NOTE:
You've come to an old part of SW Online. We're still moving this and other older stories into our new format. In the meanwhile, click here to go to the current home page.
Exposed to deadly chemicals

By Monique Jeanne Dols | November 2, 2001 | Page 2

Thousands of people who work at the site of the World Trade Center are exposed every day to deadly chemicals. According to government documents, the downtown section of Manhattan has levels of benzene, dioxins, PCBs and lead that far exceed federal standards.

"I'm most concerned about the soup effect of these chemicals," Monoma Rosensol, of the Environmental Law and Justice Project, told the New York Daily News. "No one's worrying about the combination of these things on the workers."

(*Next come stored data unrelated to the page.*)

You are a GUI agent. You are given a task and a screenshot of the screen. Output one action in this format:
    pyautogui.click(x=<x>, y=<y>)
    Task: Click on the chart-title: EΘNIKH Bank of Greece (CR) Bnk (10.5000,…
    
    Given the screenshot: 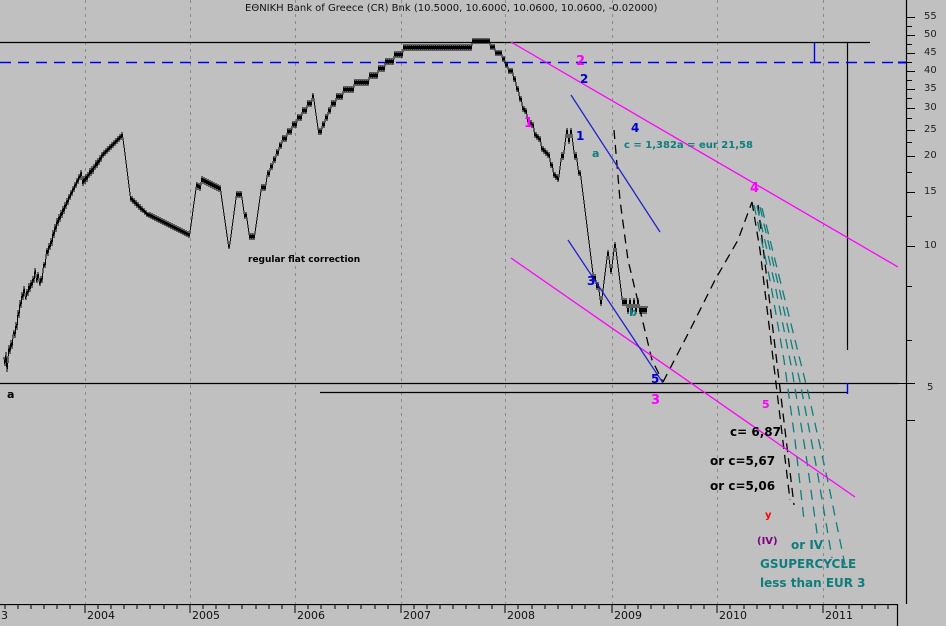 What is the action you would take?
    pyautogui.click(x=452, y=8)
    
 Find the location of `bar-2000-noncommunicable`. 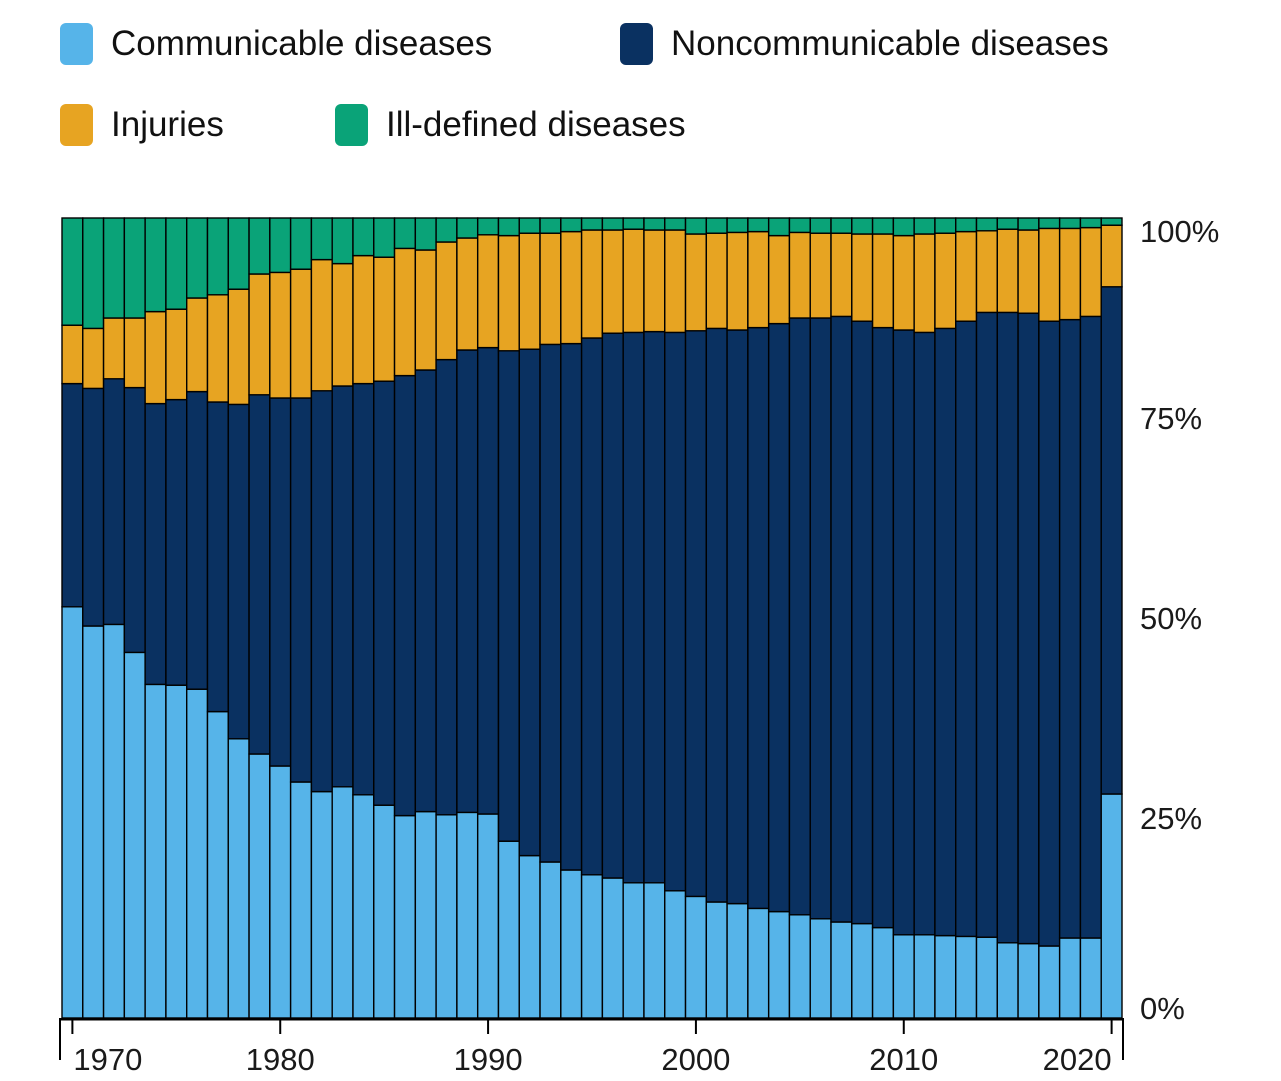

bar-2000-noncommunicable is located at coordinates (696, 614).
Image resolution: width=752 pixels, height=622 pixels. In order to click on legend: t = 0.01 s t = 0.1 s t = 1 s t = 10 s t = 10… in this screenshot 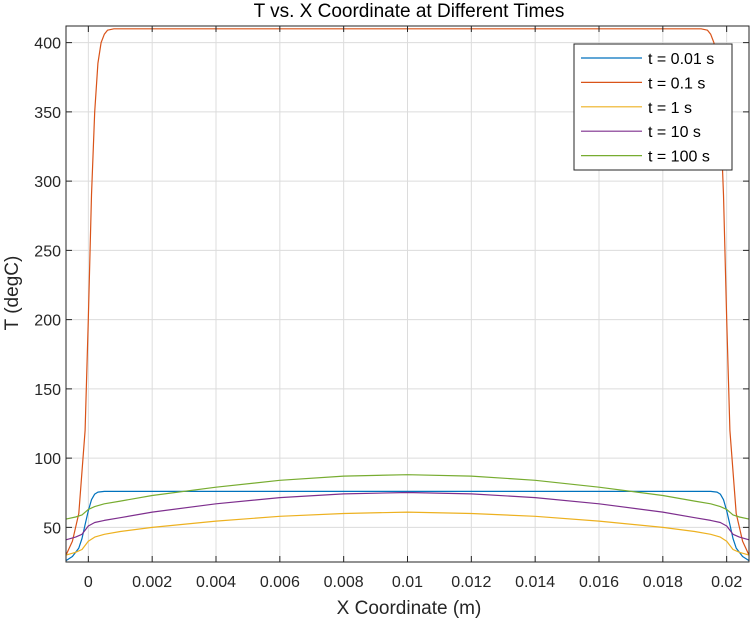, I will do `click(653, 107)`.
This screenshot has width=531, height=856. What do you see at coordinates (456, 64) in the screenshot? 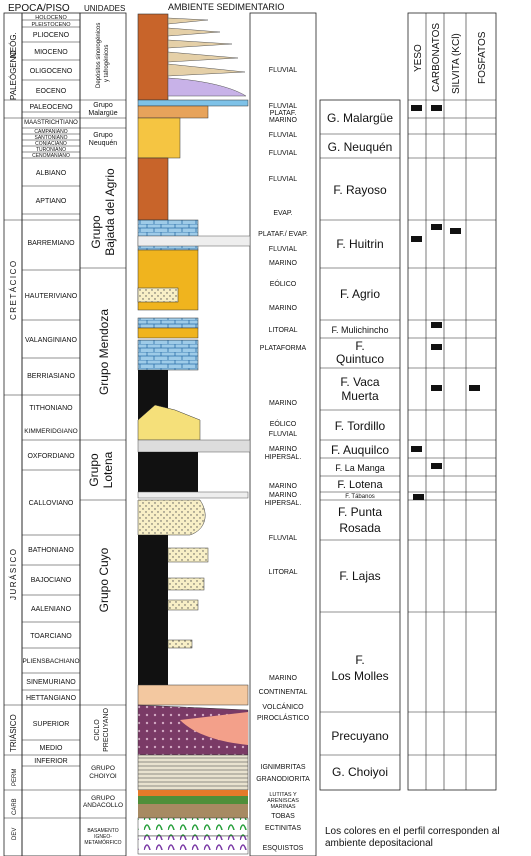
I see `mineral-silvita: SILVITA (KCl)` at bounding box center [456, 64].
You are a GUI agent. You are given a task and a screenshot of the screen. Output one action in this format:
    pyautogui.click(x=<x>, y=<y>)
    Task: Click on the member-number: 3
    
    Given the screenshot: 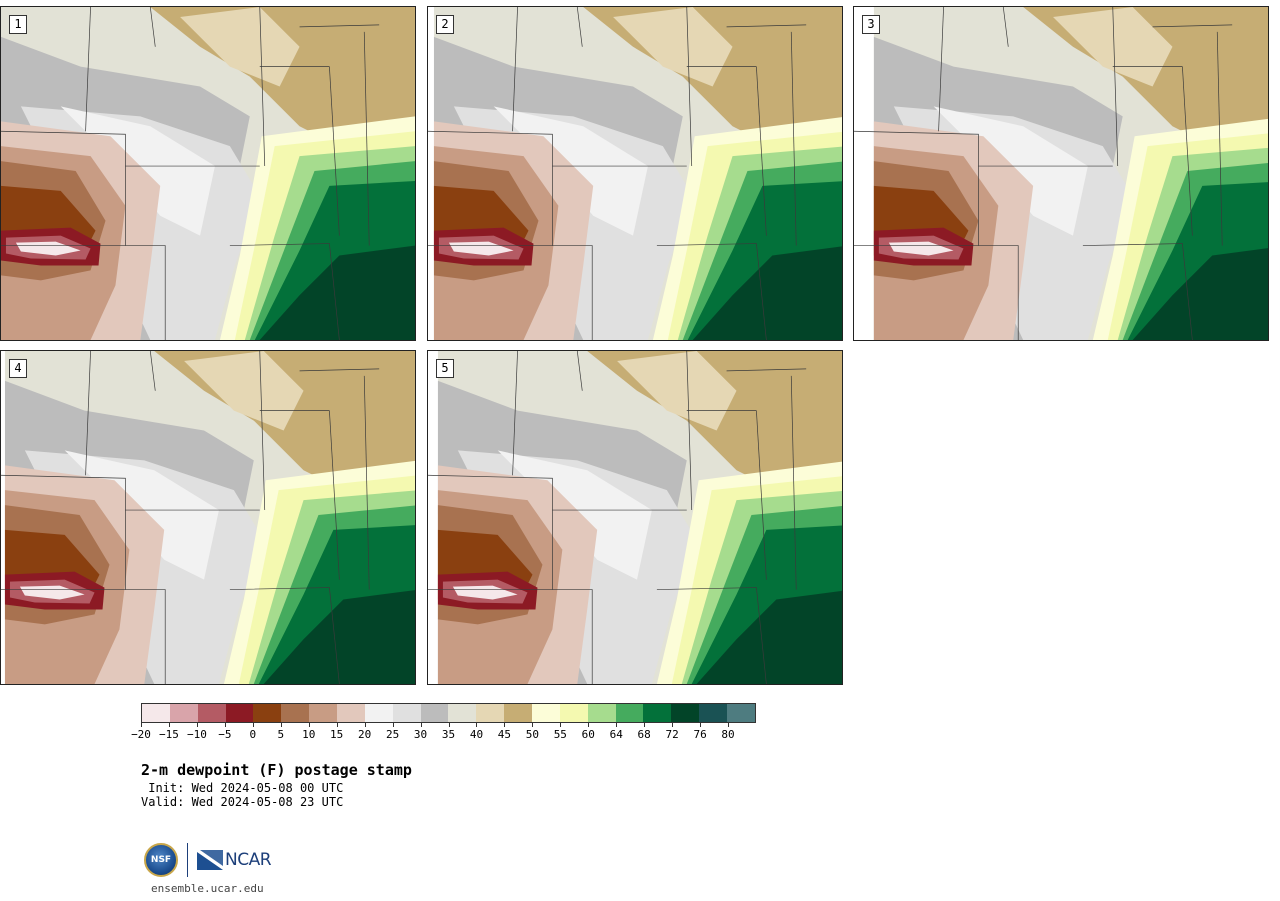 What is the action you would take?
    pyautogui.click(x=871, y=24)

In the face of mounting unemployment, thousands of workers are taking jobs in the cleanup effort despite unsafe conditions. The workers most vulnerable to mistreatment are undocumented workers who handle asbestos inside Ground Zero.

Each morning at 7 a.m., hundreds of immigrants workers--including many who lost their jobs in the September 11 attack--line up at the corner of Broadway and Fulton to be put to work without the proper protective gear.

"They come to work in the same clothes that they wear in the subway, and they go back and contaminate everyone in the subway, their children and their wives," Ernesto, a union worker, told Socialist Worker.

But the sick truth is that there's money to be made. Contracting companies are receiving $20 to $25 an hour for each worker that they employ. If the companies can pay an undocumented worker $10 an hour, they pocket the rest.